Processes and staffing are clearly an important issue, and metrics for evaluating how well a datacenter staff is trained and how well proper procedures are documented and implemented. For example, Google was clearly of the opinion that their datacenter staff was well trained and that they had proper procedures in place to prevent downtime for AppEngine users, yet they had a significant outage earlier in the year because the procedures for dealing with the problem that datacenter staff encountered after a power outage were not properly documented nor was there appropriate staff on-site to deal with solving the problem.

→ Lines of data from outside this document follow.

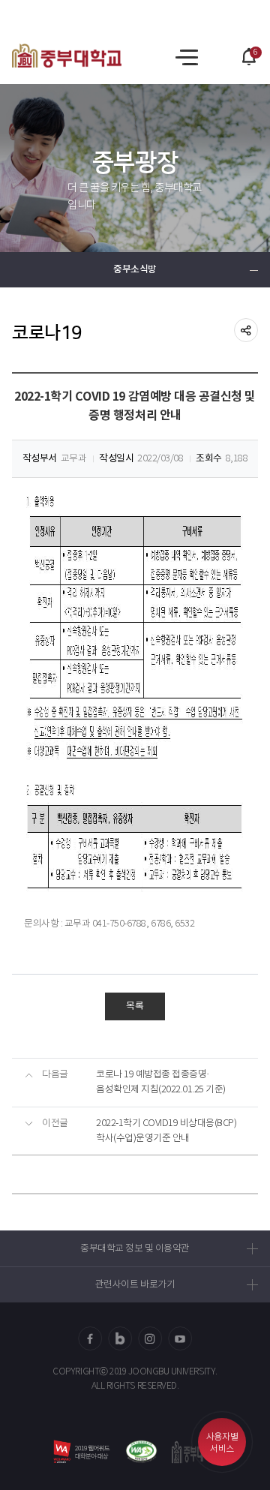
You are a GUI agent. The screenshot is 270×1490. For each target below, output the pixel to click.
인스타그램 (150, 1338)
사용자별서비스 (222, 1443)
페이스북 (90, 1338)
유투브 (180, 1338)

The Operational Sustainability ratings will fall into three sliding scale classes that are based on the tier level classification of the datacenter; the higher the tier rating, the more stringent the requirements for each class. Obviously, this benchmark will only make sense for datacenters already tier-rated by the Uptime Institute, though the Institute does say that the tool will be valuable for self assessment.
Only the actual availability of the benchmark will allow us to judge its practical value; in light of issues such as the one that took down Google, I'm not sure how well an outside entity can evaluate processes and procedures for any given datacenter. As the military says, no battle plan survives contact with the enemy. So how well can untested plans be evaluated?